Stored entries
○ ○ ○

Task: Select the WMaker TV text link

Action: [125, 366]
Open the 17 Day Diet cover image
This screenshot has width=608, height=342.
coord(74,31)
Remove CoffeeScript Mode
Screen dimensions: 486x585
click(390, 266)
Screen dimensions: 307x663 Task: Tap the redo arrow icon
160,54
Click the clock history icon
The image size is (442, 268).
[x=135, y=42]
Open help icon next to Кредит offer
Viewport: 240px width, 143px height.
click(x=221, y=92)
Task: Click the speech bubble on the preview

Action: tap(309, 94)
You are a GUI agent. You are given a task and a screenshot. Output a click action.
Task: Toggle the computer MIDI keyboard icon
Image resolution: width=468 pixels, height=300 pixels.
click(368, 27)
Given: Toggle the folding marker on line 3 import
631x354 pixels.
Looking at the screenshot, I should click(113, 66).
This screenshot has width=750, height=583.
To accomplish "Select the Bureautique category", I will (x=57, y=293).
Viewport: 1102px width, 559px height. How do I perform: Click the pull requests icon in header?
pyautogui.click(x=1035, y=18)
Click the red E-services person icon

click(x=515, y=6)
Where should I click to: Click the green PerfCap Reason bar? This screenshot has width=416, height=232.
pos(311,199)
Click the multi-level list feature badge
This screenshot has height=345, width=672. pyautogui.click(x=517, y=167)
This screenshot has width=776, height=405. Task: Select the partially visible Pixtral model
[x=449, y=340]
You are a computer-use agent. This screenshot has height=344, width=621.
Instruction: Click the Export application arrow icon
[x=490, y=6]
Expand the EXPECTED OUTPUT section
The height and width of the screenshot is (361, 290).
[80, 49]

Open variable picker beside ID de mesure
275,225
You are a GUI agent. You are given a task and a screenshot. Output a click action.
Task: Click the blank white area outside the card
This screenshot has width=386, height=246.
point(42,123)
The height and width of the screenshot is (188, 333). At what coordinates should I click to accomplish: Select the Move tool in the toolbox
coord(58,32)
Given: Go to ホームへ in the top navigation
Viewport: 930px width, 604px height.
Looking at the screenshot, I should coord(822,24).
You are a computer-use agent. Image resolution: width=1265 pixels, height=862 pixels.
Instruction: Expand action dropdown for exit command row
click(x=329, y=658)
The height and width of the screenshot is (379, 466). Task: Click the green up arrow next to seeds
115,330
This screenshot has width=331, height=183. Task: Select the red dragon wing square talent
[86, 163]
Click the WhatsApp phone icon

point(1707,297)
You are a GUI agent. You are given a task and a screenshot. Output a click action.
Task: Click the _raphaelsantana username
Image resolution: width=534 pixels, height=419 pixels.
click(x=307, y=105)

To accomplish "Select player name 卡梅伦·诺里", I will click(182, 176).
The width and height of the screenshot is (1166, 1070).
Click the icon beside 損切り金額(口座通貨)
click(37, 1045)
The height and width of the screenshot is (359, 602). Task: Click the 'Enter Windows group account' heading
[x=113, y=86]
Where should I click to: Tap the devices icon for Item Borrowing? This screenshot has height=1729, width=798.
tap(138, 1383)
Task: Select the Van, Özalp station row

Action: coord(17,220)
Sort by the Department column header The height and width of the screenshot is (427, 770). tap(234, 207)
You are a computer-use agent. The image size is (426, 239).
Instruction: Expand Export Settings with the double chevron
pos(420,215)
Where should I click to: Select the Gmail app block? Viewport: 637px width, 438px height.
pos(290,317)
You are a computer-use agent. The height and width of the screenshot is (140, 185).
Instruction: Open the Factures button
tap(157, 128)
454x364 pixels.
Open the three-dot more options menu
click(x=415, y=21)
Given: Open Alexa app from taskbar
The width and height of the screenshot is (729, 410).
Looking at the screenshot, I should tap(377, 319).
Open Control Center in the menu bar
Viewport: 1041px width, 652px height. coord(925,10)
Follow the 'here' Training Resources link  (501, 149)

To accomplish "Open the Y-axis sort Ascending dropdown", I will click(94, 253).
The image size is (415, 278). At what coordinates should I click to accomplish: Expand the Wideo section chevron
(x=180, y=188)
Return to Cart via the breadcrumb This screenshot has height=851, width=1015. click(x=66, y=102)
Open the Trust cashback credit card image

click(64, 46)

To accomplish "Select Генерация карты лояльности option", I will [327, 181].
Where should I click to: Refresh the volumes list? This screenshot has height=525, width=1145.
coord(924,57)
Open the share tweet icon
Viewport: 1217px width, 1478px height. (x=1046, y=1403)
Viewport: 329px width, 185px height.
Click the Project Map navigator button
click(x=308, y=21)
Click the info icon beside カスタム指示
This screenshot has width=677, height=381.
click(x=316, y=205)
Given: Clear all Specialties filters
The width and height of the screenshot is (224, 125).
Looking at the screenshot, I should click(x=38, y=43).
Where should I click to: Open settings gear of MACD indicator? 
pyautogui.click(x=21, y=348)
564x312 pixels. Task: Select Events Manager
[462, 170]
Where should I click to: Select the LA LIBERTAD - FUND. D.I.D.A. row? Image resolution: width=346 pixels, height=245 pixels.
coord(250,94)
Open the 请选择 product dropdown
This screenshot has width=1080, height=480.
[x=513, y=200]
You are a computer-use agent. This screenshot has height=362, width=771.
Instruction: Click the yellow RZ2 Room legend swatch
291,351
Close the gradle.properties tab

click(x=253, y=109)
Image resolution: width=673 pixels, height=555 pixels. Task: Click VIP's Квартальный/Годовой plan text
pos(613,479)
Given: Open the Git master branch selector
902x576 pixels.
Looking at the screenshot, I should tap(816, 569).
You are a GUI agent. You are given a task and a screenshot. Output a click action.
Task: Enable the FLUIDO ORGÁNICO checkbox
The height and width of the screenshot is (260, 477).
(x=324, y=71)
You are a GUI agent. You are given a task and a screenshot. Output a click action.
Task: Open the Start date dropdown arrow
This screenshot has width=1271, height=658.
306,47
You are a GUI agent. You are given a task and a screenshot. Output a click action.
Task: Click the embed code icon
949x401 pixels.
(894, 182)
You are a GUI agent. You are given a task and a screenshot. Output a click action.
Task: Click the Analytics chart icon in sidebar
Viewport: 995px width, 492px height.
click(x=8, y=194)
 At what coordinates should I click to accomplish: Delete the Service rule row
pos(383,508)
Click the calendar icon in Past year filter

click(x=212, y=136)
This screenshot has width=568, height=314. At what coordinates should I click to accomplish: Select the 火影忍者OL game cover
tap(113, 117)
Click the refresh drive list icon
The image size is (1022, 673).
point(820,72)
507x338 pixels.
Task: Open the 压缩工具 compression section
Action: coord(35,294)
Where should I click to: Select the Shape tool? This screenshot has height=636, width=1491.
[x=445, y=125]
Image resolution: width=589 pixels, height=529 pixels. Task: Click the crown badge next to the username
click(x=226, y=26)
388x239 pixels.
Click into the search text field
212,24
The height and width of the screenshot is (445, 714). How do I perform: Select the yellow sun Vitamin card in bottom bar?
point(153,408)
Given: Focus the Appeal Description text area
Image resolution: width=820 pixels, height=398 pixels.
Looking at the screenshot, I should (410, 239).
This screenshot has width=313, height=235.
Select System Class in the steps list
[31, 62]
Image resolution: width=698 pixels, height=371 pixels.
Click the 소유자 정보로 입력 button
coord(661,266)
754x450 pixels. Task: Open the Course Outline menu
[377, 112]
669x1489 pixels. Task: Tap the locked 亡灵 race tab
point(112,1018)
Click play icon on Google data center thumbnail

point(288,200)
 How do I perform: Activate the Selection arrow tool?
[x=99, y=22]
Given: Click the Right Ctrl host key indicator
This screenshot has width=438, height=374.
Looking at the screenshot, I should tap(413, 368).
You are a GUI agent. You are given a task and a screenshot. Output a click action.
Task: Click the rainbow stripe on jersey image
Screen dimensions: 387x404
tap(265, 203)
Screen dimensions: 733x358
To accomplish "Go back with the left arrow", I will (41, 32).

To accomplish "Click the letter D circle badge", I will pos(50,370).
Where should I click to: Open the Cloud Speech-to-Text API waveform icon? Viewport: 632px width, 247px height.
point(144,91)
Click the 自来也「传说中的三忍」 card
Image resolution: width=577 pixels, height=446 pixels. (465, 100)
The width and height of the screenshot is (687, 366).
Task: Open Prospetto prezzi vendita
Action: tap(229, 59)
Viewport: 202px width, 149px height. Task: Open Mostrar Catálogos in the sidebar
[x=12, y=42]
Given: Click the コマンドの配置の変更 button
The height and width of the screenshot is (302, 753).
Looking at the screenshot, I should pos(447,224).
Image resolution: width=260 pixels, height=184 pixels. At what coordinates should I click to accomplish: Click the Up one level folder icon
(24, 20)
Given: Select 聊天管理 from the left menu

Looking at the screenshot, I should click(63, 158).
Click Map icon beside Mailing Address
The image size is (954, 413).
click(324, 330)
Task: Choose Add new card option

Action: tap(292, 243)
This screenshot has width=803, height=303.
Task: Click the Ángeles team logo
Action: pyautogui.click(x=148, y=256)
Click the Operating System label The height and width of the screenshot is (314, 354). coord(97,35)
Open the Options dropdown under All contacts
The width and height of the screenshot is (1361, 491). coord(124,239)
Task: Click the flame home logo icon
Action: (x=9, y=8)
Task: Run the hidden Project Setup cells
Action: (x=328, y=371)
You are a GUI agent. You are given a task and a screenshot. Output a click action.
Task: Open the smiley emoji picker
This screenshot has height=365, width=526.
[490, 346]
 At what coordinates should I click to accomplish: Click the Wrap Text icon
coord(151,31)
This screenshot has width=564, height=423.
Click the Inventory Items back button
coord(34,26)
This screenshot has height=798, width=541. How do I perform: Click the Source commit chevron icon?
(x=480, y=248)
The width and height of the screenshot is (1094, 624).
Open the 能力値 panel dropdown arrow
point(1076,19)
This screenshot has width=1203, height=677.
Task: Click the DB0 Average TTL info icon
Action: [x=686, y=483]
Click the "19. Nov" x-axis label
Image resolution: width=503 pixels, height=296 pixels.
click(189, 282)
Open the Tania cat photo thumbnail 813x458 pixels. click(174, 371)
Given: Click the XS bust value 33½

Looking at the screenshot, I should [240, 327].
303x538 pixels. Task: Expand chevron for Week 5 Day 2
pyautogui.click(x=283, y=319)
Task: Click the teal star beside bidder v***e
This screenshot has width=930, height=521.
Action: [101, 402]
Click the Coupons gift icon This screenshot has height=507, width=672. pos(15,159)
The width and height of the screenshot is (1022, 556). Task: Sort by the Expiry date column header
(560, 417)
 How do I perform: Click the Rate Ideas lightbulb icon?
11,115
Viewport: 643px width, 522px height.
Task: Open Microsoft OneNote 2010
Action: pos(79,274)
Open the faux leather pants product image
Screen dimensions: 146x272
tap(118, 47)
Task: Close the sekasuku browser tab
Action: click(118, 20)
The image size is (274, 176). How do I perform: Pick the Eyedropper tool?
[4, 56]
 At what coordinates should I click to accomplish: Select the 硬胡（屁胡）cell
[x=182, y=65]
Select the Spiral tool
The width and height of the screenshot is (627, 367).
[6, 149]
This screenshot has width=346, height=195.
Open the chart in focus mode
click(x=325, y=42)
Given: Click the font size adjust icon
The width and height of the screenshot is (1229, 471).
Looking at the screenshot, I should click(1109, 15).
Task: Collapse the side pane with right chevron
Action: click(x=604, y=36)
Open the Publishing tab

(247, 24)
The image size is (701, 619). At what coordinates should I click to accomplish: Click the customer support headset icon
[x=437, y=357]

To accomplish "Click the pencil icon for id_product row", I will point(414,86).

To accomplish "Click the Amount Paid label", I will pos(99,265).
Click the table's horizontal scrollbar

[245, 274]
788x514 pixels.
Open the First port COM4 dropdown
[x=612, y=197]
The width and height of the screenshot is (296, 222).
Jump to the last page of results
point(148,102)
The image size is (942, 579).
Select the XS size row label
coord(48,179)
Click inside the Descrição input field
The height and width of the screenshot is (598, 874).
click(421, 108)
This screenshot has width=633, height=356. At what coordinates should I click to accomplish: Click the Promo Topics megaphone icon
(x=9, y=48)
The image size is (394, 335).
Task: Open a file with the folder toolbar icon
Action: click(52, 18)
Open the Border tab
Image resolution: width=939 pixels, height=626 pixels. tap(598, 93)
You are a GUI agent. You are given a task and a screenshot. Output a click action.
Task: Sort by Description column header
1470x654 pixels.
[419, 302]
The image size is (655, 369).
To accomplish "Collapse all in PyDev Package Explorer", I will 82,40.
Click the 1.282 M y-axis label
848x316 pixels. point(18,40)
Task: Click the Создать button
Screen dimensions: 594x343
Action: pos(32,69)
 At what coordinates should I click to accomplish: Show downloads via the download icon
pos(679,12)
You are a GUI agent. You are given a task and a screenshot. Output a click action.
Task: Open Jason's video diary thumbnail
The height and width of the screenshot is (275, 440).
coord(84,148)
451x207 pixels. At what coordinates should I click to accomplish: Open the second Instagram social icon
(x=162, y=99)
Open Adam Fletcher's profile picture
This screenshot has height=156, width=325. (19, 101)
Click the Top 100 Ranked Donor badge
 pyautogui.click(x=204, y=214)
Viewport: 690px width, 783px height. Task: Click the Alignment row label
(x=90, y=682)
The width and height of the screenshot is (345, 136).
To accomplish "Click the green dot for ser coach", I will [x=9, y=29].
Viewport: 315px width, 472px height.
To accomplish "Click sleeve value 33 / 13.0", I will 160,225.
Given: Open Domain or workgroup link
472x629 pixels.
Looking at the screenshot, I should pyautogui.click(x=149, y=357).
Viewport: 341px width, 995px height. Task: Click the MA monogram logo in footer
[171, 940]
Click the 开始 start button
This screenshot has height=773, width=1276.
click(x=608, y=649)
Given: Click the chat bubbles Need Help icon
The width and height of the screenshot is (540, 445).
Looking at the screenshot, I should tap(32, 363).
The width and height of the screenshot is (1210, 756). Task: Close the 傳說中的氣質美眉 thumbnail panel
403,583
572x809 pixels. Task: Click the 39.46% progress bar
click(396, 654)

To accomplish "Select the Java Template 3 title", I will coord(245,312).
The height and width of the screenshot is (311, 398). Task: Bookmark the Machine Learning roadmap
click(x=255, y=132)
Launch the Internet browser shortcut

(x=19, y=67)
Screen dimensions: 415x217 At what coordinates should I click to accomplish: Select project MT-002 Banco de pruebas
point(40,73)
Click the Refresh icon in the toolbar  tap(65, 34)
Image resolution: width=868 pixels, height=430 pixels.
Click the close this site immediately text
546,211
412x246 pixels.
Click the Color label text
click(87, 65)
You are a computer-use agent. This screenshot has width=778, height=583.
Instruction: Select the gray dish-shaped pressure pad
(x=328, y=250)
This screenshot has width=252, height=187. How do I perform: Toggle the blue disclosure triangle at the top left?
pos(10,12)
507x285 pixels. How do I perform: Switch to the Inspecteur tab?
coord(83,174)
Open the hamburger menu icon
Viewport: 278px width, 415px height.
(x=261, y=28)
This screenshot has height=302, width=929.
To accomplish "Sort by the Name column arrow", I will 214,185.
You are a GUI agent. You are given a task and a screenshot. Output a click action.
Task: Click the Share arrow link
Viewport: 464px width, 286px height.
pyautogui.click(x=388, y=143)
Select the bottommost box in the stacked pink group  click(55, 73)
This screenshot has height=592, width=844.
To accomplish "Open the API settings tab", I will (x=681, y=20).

○ ○ ○

WORK ITEM: Output the lines above between the one holding "Viewport: 202px width, 149px" and the one holding "Click the Coupons", inclusive, with nothing before or after them.

ANSWER BOX:
Viewport: 202px width, 149px height. Task: Open Mostrar Catálogos in the sidebar
[x=12, y=42]
Given: Click the コマンドの配置の変更 button
The height and width of the screenshot is (302, 753).
Looking at the screenshot, I should pos(447,224).
Image resolution: width=260 pixels, height=184 pixels. At what coordinates should I click to accomplish: Click the Up one level folder icon
(24, 20)
Given: Select 聊天管理 from the left menu

Looking at the screenshot, I should click(63, 158).
Click Map icon beside Mailing Address
The image size is (954, 413).
click(324, 330)
Task: Choose Add new card option

Action: tap(292, 243)
This screenshot has width=803, height=303.
Task: Click the Ángeles team logo
Action: pyautogui.click(x=148, y=256)
Click the Operating System label The height and width of the screenshot is (314, 354). coord(97,35)
Open the Options dropdown under All contacts
The width and height of the screenshot is (1361, 491). coord(124,239)
Task: Click the flame home logo icon
Action: (x=9, y=8)
Task: Run the hidden Project Setup cells
Action: (x=328, y=371)
You are a GUI agent. You are given a task and a screenshot. Output a click action.
Task: Open the smiley emoji picker
This screenshot has height=365, width=526.
[490, 346]
 At what coordinates should I click to accomplish: Click the Wrap Text icon
coord(151,31)
This screenshot has width=564, height=423.
Click the Inventory Items back button
coord(34,26)
This screenshot has height=798, width=541. How do I perform: Click the Source commit chevron icon?
(x=480, y=248)
The width and height of the screenshot is (1094, 624).
Open the 能力値 panel dropdown arrow
point(1076,19)
This screenshot has width=1203, height=677.
Task: Click the DB0 Average TTL info icon
Action: [x=686, y=483]
Click the "19. Nov" x-axis label
Image resolution: width=503 pixels, height=296 pixels.
click(189, 282)
Open the Tania cat photo thumbnail 813x458 pixels. click(174, 371)
Given: Click the XS bust value 33½

Looking at the screenshot, I should [240, 327].
303x538 pixels. Task: Expand chevron for Week 5 Day 2
pyautogui.click(x=283, y=319)
Task: Click the teal star beside bidder v***e
This screenshot has width=930, height=521.
Action: [101, 402]
Click the Coupons gift icon This screenshot has height=507, width=672. pos(15,159)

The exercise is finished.